Feeding mice varying amounts of seaweed has shown that the engrafting of gut bacteria can be manipulated by diet.
Scientists at Stanford University School of Medicine (CA, USA) have manipulated the microbiome of mice by adding varying amounts of seaweed to their diet. The seaweed helps engraft the bacteria and the amount of it regulates the number of bacteria in the gut. The results of this study, published in Nature, further our understanding of the gut microbiome and may help to develop tools to fight disease.
The food we eat is often full of bacteria. When we ingest food, some of the bacteria remain in our system and become part of our microbiota; this is called engrafting. However, most of the time bacteria are simply flushed through the system.
It could be advantageous to engraft beneficial bacteria and grow them to help maintain a healthy gut and fight disease. However, the ecology of the gut is extremely complex and it has been difficult to establish colonies of bacteria until now.
Author Justin Sonnenburg explains:
“We’re all endowed with a microbial community in our guts that assembled in a chaotic manner during our first few years of life. Although we continue to acquire new strains throughout life, this acquisition is a poorly orchestrated and not-well-understood process. This study suggests it could be possible to reshape our microbiome in a deliberate manner to enhance health and fight disease.”
To determine if introducing a new food would help engraft bacteria, the team first needed to find a bacterium that was rare enough to differentiate it from the millions already found in the gut. They chose a strain of bacteroide that was able to digest the Japanese seaweed Nori, and able to utilize a specific carbohydrate in Nori called porphyran.
Sonnenberg explained the choice,
“The genes that allow a bacterium to digest porphyran are exceedingly rare among humans that don’t have seaweed as a common part of their diet. This allowed us to test whether we could circumvent the rules of complex ecosystems by creating a privileged niche that could favor a single microbe by allowing it to exist in the absence of competition from the 30 trillion other microbes in the gut.”
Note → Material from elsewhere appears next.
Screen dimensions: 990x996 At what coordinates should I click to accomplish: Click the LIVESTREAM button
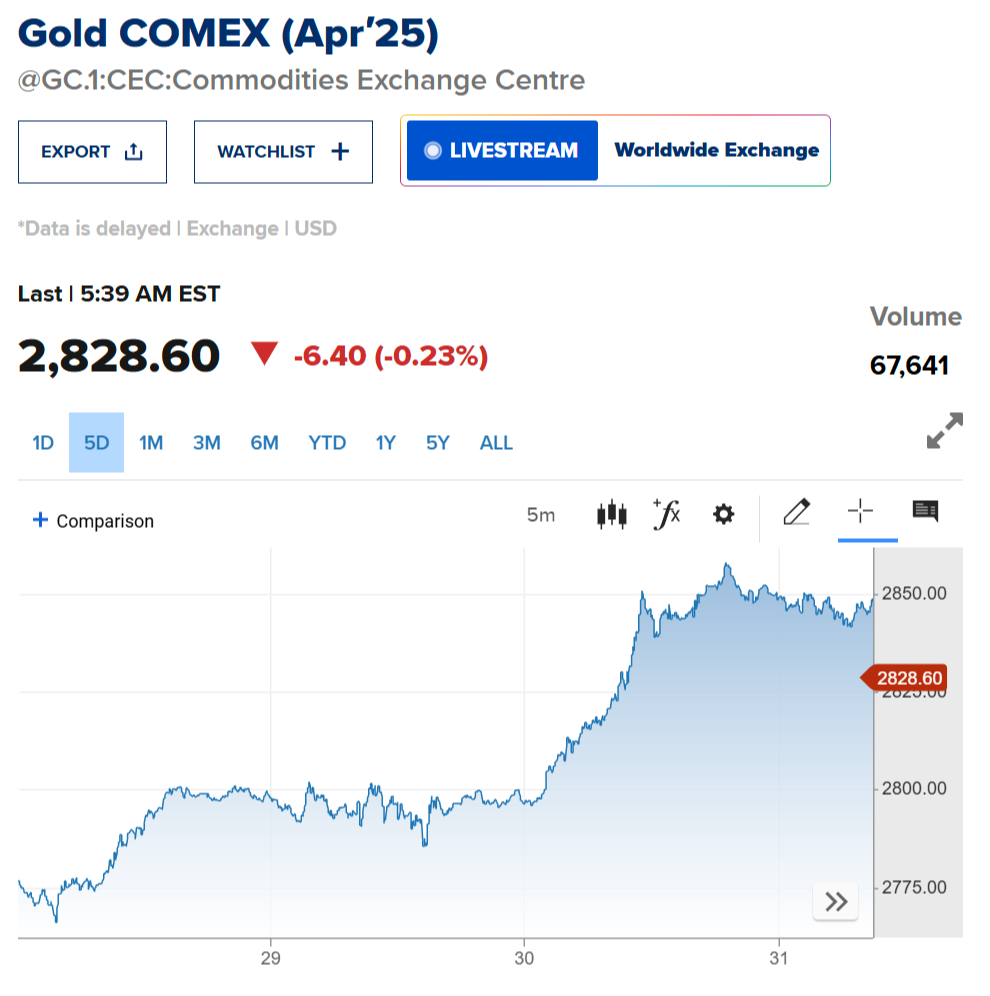coord(502,151)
The team then had to try and introduce the new bacteria to the gut. They chose three mice for the experiment, two of which had their native microbiome replaced with that donated from two different humans. The third had a typical mouse microbiome.
When the mice were fed a normal diet the bacteria engrafted with mixed results. It was partially incorporated in two of the mice and rejected by the mouse with a human microbiome. However, when the mice were fed with a porphyran-enriched diet the bacteria were successfully engrafted in all the mice.
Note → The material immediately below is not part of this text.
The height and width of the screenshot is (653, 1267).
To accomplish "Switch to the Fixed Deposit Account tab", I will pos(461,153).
The team also found that varying the concentration of the porphyran in the food varied the number of bacteria engrafted in the gut.
“The results of this dilution experiment blew us away. The direct effect of diet on the bacterial population was very clear,” claimed Sonnenberg.
The group are very excited about what their discovery could mean for the future of microbiome research.
“Our growing ability to manipulate them (microbiomes) is going to change how precision health is practiced. A physician whose patient is about to begin immunotherapy for cancer may choose to also administer a bacterial strain known to activate the immune system, for example. Conversely, a patient with an autoimmune disease may benefit from a different set of microbiota that can dial down an overactive immune response. They are just a very powerful lever to modulate our biology in health and disease,” concluded Sonnenberg.